- Theatrical poster
- המילים הטובות
- Directed by: Shemi Zarhin
- Written by: Shemi Zarhin
- Starring: Rotem Zissman-Cohen Roy Assaf
- Cinematography: Ronald Plante
- Edited by: Einat Glaser-Zarhin
- Music by: Daniel Scott
- Release date: 28 May 2015;
- Running time: 118 minutes
- Countries: Israel Canada
- Language: Hebrew

= The Kind Words =

2015 Israeli film

The Kind Words (המילים הטובות) is a 2015 Israeli drama film directed by Shemi Zarhin. It was nominated for Best Film at the 2015 Ophir Awards. It was screened in the Contemporary World Cinema section of the 2015 Toronto International Film Festival.

==Plot==
After the death of their mother, three Jewish Israeli siblings discover the man who raised them might not be their biological father. They plan to visit their aunt in France to learn the truth, but she evades their questions.
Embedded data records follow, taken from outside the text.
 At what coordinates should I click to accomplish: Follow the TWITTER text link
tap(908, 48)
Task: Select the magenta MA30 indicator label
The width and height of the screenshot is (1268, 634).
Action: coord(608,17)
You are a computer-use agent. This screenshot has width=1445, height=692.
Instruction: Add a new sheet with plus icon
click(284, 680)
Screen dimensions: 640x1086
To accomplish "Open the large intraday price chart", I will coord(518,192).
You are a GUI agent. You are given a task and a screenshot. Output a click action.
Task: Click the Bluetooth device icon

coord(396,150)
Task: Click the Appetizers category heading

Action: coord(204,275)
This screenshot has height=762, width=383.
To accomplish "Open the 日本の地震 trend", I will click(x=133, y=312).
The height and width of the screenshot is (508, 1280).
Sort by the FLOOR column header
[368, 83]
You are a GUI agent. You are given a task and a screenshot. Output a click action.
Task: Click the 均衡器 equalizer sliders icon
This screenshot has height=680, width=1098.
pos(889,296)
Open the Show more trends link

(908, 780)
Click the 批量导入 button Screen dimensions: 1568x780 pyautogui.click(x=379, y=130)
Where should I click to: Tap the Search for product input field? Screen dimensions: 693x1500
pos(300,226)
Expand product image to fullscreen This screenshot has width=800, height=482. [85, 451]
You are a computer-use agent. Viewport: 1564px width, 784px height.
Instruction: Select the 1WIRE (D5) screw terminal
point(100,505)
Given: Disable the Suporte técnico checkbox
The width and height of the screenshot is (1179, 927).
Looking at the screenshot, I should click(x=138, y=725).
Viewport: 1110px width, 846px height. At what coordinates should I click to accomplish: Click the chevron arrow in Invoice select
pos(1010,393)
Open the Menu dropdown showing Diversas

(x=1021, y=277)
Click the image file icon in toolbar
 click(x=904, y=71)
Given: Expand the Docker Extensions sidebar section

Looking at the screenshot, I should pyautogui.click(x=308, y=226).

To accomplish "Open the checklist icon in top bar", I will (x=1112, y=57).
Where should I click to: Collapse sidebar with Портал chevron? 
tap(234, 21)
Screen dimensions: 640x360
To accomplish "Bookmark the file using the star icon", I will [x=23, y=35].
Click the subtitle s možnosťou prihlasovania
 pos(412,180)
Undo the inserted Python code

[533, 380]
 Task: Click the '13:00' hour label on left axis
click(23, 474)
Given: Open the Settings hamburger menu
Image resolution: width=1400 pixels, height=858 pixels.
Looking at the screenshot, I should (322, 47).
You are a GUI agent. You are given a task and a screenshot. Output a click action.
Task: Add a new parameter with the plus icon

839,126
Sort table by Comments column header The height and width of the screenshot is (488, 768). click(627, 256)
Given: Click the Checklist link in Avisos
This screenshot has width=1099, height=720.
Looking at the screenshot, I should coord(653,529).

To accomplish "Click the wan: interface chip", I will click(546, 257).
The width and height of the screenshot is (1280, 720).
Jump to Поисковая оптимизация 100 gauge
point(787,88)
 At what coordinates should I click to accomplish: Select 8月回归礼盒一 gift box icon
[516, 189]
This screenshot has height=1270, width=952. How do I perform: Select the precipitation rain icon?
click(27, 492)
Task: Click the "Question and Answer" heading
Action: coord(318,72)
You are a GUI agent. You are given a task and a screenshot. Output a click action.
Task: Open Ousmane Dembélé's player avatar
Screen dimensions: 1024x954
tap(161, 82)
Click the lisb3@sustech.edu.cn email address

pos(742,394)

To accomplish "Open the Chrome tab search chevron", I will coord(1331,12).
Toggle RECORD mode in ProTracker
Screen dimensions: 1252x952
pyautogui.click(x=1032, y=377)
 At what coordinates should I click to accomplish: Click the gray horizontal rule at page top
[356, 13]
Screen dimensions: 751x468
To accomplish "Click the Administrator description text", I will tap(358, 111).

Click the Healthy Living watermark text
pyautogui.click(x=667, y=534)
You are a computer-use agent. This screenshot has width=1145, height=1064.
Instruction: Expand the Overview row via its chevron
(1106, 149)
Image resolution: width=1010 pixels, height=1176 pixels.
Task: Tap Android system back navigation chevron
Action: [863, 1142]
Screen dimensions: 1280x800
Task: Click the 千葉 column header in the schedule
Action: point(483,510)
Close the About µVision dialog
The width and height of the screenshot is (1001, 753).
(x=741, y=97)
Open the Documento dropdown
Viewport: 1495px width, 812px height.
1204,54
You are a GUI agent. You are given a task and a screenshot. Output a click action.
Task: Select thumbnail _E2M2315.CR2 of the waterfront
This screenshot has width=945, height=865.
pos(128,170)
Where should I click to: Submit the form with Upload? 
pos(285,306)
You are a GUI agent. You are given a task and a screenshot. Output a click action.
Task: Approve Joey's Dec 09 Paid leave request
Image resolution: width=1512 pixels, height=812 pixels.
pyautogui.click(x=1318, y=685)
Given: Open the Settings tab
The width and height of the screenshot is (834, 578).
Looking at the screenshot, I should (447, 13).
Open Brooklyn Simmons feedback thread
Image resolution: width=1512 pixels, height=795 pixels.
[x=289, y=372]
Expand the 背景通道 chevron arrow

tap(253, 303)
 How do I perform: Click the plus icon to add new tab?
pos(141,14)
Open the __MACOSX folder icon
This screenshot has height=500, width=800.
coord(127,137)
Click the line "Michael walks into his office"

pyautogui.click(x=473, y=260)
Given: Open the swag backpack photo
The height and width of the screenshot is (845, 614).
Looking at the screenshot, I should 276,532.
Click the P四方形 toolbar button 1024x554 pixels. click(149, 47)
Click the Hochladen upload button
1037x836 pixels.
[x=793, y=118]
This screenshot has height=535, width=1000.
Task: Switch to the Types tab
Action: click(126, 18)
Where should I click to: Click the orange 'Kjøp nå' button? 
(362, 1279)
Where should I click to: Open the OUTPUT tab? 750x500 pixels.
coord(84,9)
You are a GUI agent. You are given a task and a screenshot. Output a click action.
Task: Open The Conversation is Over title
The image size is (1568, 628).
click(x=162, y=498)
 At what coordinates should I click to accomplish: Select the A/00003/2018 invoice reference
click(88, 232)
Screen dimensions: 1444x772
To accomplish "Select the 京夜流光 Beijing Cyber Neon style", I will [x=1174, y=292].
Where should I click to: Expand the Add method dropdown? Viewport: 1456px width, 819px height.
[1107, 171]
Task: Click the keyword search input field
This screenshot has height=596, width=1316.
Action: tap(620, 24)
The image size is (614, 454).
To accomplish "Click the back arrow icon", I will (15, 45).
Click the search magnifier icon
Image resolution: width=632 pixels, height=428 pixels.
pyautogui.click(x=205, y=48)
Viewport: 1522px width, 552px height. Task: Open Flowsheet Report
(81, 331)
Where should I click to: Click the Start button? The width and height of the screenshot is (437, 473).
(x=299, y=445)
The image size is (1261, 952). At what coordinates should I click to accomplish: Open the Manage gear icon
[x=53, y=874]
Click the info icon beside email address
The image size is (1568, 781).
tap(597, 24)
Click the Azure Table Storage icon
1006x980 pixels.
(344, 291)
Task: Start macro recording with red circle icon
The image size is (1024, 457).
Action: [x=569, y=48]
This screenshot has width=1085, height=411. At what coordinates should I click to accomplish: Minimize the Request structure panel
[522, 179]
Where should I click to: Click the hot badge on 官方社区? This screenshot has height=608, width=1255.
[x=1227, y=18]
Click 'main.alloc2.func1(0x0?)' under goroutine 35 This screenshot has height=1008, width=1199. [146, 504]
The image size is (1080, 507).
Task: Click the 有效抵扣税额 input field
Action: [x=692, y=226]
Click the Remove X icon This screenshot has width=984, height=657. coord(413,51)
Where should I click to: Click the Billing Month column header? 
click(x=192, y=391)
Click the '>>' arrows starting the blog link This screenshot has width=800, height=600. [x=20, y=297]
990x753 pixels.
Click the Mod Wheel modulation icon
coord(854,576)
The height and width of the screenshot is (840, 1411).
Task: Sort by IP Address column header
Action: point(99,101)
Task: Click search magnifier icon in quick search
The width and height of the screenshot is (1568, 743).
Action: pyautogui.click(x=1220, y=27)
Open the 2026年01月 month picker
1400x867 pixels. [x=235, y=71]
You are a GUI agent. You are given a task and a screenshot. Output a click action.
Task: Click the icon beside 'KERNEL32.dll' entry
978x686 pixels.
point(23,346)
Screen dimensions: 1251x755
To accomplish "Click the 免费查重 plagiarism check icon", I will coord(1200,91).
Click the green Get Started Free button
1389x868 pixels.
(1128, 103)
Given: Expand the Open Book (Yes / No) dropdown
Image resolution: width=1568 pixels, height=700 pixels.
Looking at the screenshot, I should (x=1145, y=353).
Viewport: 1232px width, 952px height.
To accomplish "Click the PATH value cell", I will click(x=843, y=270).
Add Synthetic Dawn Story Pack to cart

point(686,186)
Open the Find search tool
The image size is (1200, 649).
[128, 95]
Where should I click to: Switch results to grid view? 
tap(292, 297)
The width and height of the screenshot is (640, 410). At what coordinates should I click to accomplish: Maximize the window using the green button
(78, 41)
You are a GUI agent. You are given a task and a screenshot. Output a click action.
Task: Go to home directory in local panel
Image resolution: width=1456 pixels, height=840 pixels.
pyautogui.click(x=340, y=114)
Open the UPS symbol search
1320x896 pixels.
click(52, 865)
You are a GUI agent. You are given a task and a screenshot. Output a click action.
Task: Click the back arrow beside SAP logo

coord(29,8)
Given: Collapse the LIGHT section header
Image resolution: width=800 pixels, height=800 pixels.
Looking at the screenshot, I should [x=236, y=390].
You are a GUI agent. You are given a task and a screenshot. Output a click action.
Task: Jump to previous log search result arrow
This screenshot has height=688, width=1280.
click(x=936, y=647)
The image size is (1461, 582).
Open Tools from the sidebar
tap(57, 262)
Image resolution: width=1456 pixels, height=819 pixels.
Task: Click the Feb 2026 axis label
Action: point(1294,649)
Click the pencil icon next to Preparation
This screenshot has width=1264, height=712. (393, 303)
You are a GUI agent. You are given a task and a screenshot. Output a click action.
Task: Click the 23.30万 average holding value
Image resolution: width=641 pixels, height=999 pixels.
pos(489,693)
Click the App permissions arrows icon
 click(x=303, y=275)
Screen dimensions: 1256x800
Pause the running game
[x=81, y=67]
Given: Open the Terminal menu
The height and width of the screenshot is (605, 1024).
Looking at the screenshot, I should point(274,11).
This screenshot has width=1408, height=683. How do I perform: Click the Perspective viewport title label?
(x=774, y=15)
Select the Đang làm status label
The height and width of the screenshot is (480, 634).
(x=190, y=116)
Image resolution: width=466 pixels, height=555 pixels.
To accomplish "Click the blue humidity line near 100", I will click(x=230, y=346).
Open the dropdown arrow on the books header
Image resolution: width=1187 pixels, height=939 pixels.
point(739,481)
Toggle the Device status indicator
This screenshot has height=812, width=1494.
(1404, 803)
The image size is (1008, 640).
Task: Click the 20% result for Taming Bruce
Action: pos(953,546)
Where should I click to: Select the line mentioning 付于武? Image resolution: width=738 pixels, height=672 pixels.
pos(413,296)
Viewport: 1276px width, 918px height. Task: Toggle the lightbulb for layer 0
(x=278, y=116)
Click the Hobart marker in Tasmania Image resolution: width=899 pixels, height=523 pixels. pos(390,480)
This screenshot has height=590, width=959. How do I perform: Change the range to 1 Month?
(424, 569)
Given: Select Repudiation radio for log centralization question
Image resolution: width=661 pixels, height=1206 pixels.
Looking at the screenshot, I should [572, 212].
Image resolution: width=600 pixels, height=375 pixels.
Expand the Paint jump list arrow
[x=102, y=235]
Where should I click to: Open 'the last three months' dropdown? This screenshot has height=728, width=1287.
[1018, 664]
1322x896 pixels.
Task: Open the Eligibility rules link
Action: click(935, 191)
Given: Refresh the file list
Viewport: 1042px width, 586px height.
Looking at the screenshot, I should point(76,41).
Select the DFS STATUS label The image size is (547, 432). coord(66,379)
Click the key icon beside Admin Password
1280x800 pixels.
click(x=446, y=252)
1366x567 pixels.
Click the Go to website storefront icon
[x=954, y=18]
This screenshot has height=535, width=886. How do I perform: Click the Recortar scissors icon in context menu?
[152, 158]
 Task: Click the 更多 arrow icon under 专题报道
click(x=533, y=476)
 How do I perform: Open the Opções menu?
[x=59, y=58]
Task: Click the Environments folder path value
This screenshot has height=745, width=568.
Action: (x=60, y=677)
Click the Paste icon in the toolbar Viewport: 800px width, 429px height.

Later, they find out the man they were looking is an Algerian, Maurice Leon, but he himself doesn't reveal who he his or his religion.

==Cast==
- Rotem Zissman-Cohen as Dorona
- Assaf Ben-Shimon as Shai
- Roy Assaf as Netanel
- Levana Finkelstein as Yona Baruch
- Sasson Gabai as The Father
- Tzachi Halevy as Rikki
- Maurice Bénichou as Maurice Lyon

==Reception==
The Kind Words has a 78% on Rotten Tomatoes based on 9 reviews as well as 75% approval, based on 5 reviews on Metacritic.